Türkolog,
dilci, asker, tarihçi ve siyaset adamı (D. 29 Aralık
1861, Kilis –
Ö. 12
Aralık 1935, İstanbul).
Yazılarında Balhasanoğlu ve Balkanoğlu adlarını da kullandı. Soyadı
kanunu çıkınca “Yazıksız” soyadını almıştı. Babası, Balhasanoğulları diye
anılan bir sipahi ailesinden Hacı Asım Bey’dir. İlk ve ortaöğrenimini Kilis’te
yaptı. 1875’te Şam Askeri İdadisi’nde başladığı lise öğrenimine İstanbul’da
Kuleli Askeri Lisesi’nde devam etti.
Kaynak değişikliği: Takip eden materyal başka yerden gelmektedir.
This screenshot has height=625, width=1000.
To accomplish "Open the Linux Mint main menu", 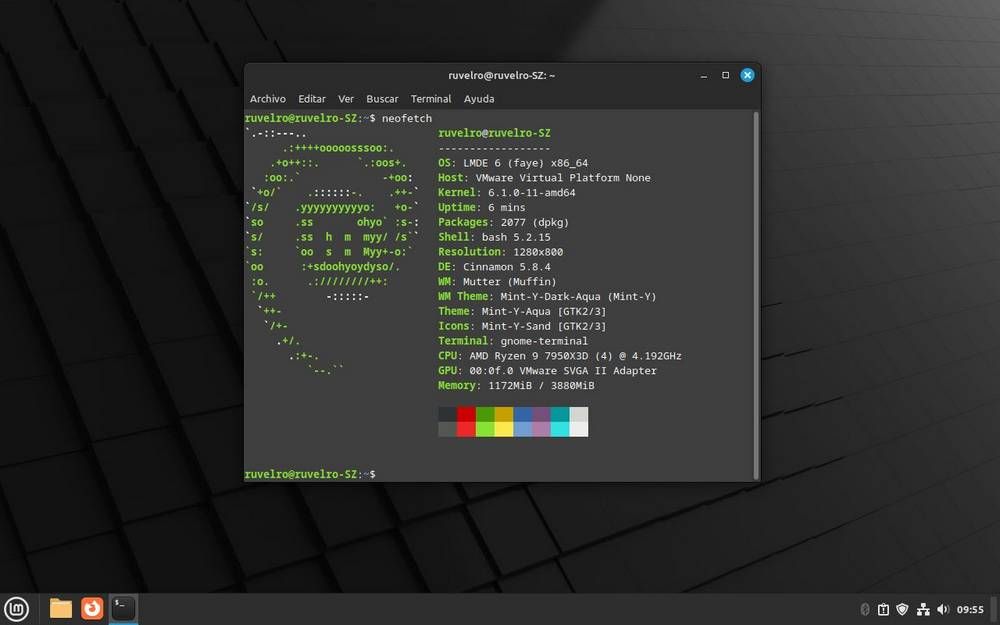I will [17, 607].
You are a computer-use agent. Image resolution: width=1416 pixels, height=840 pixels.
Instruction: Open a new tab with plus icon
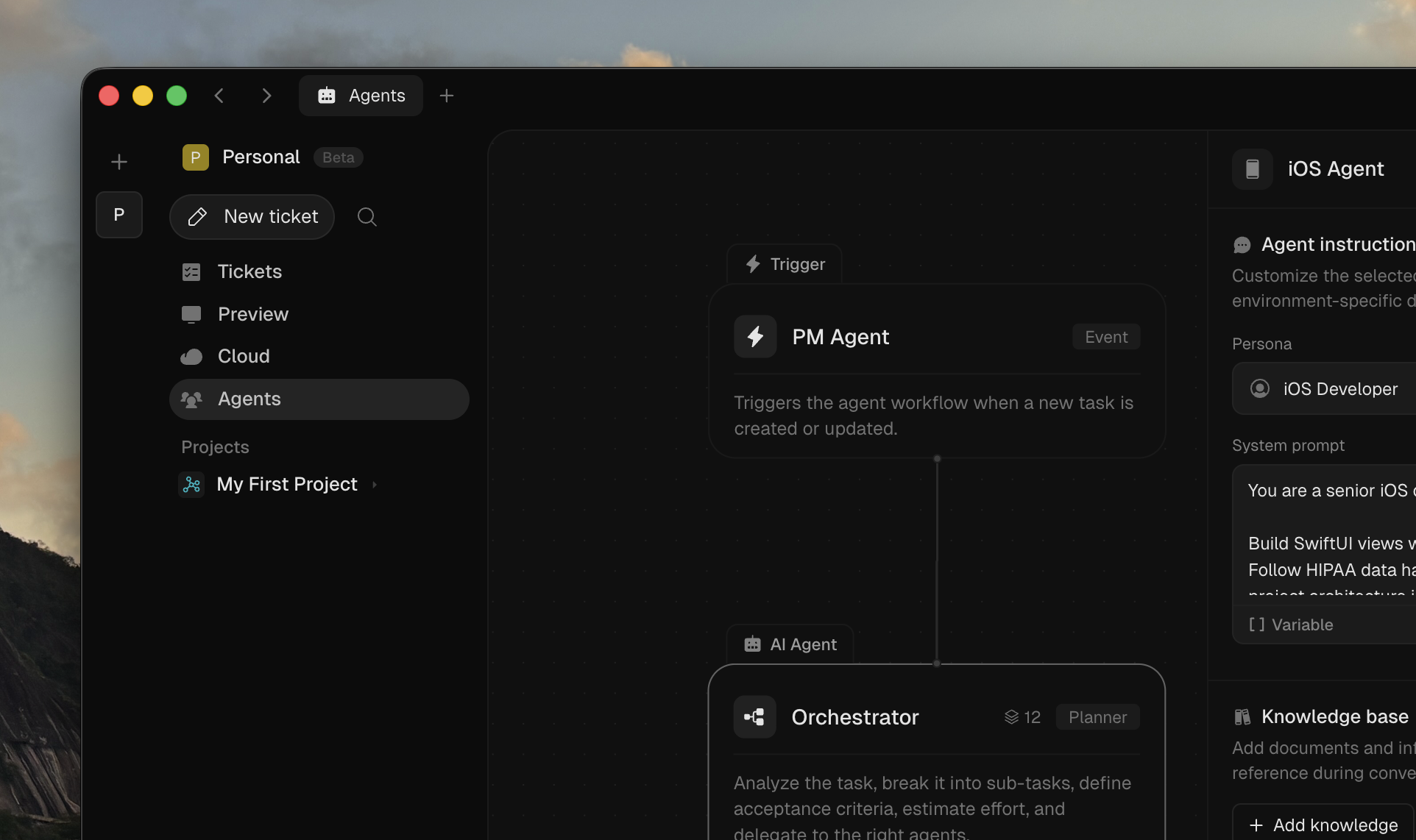pos(446,96)
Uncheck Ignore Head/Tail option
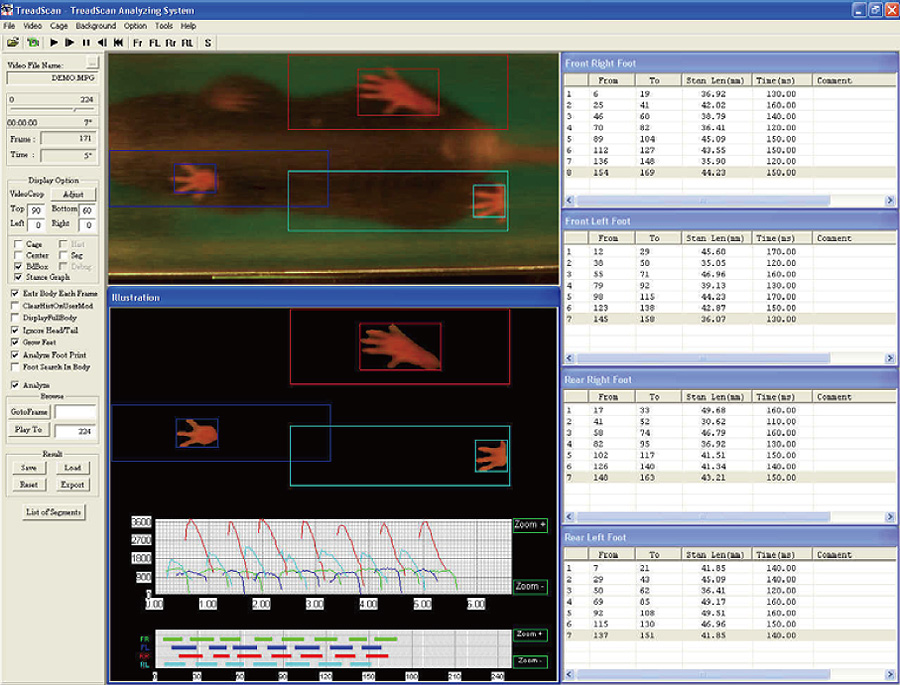 pyautogui.click(x=15, y=329)
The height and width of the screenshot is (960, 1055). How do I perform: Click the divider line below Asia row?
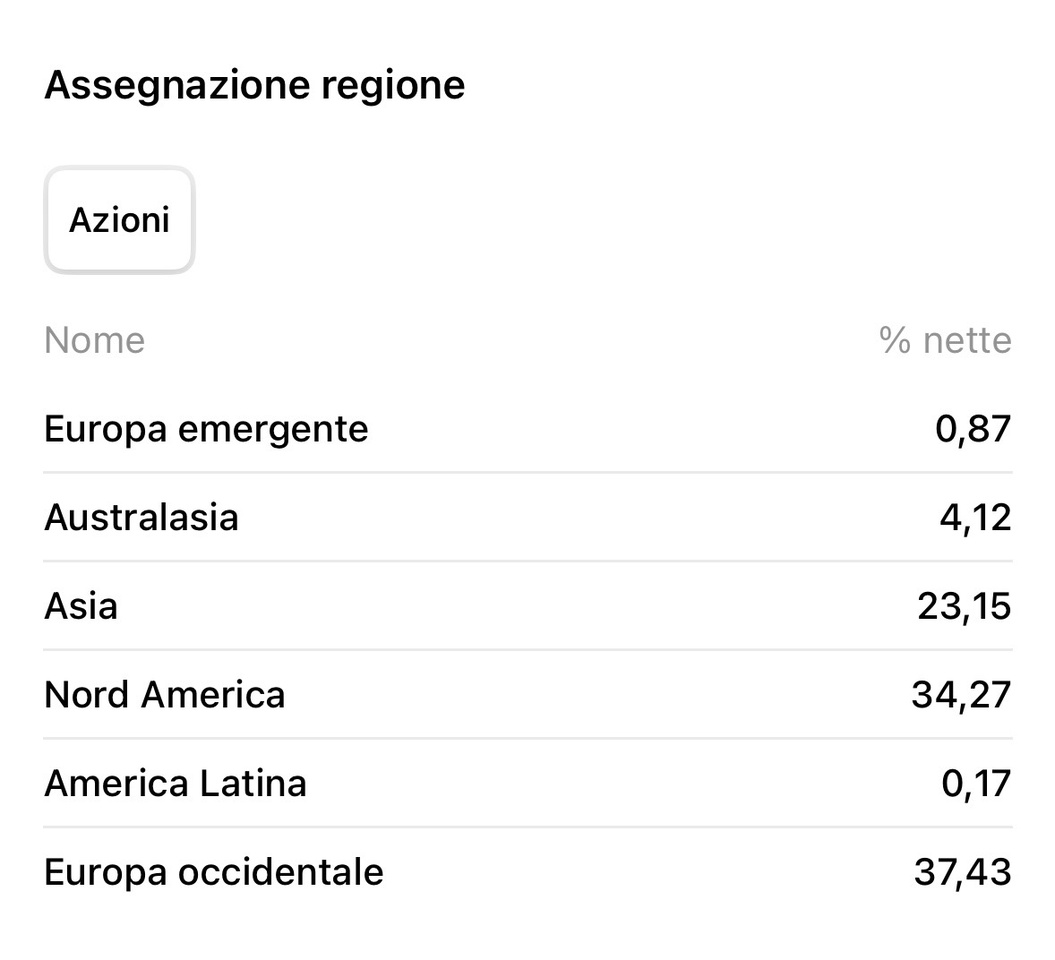click(528, 650)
Bu sırada
döneminin ünlü bilim adamlarından Hoca Tahsin Efendi’den çeşitli konularda dersler
aldı. 1878’de Ahmet Mithat Efendi ile tanıştı ve onun teşviki
ile “Tercüman-ı
Hakikat” gazetesinde fen alanında yazılar yazdı.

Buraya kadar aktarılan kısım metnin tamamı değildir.